2. A client has taken steroids for 12 years to help manage chronic obstructive
pulmonary disease (COPD). When making a home visit, which nursing function is of
greatest importance to this client? Assess the client's

a. pulse rate, both apically and radially.
b. blood pressure, both standing and sitting.
c. temperature.
d. skin color and turgor. - ANSWER-C

Rationale
It is very important to check the client's temperature. Long term use of steroids use
COPD clients is effective in suppressing inflammation in their airways making it easier
for them to breath, but at the same time suppresses the immune system, placing the
client at risk for infection.

3. Which intervention should the nurse plan to implement when caring for a client who
has just undergone a right above-the-knee amputation?

a. Maintain the residual limb on three pillows at all times.
b. Place a large tourniquet at the client's bedside.
c. Apply constant, direct pressure to the residual limb.
d. Do not allow the client to lie in the prone position. - ANSWER-B

Rationale

A large tourniquet should be placed in plain sight at the client's bedside, in the event
severe bleeding occurs. The purpose is to have the tourniquet available to applied to
the residual limb to control bleeding if hemorrhaging was to occur. The residual limb
should not be placed on a pillow because a flexion contracture of the hip may result and

,the client should be encouraged to lie in the prone position to prevent flexion
contracture of the hip.

4. The nurse knows that lab values sometimes vary for the older client. Which data
would the nurse expect to find when reviewing laboratory values of an 80-year-old
male?

a. Increased WBC, decreased RBC.
b. Increased serum bilirubin, slightly increased liver enzymes.
c. Increased protein in the urine, slightly increased serum glucose levels.
d. Decreased serum sodium, an increased urine specific gravity. - ANSWER-C

Rationale

As older adults aged, the protein found in urine slightly rises as a result of kidney
changes and the serum glucose increases slightly, also due to changes in the kidney.
The specific gravity declines by age 80 from 1.032 to 1.024.

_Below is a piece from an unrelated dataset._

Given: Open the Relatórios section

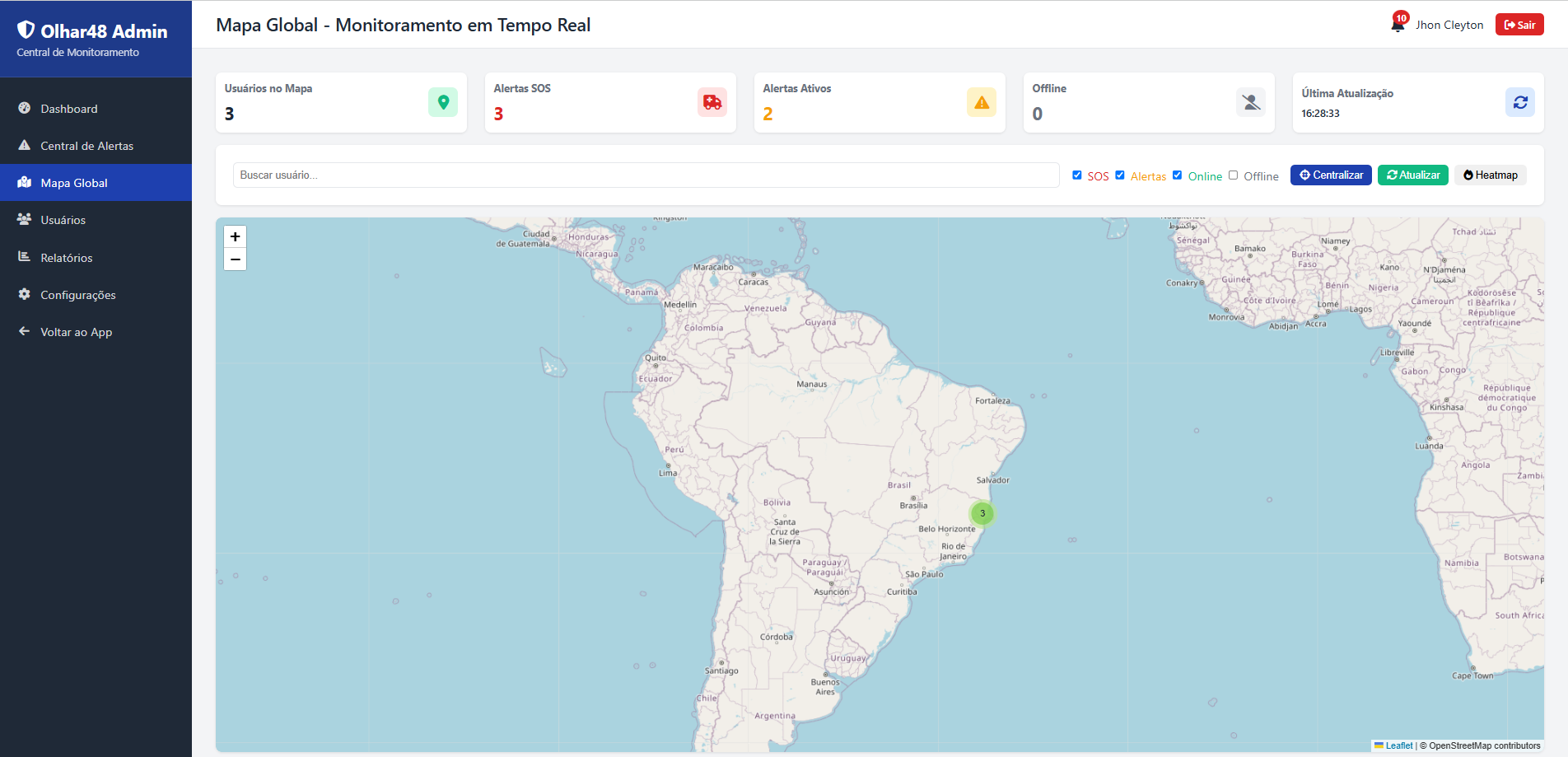Looking at the screenshot, I should click(67, 258).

5. In preparing to administer intravenous albumin to a client following surgery, what is
the priority nursing intervention? (Select all that apply.)

a. Set the infusion pump to infuse the albumin within four hours.
b. Compare the client's blood type with the label on the albumin.
c. Assign a UAP to monitor blood pressure q15 minutes.
d. Administer through a large gauge catheter.
e. Monitor hemoglobin and hematocrit levels.
f. Assess for increased bleeding after administration. - ANSWER-A, C, D, E, F

Rationale
Albumin should be infused within four hours because it does not contain any
preservatives. Any fluid remaining after four hours should be discarded. Albumin
administration does not require blood typing. Vital signs should be monitored
periodically to assess for fluid volume overload. A large gauge catheter allows for fast
infusion rate, which may be necessary. Hemodilution may decrease hemoglobin (HgB)
and hematocrit (HCT) levels, so the HgB and HCT levels should be monitored. While
monitoring for bleeding because of the increased blood volume and blood pressure.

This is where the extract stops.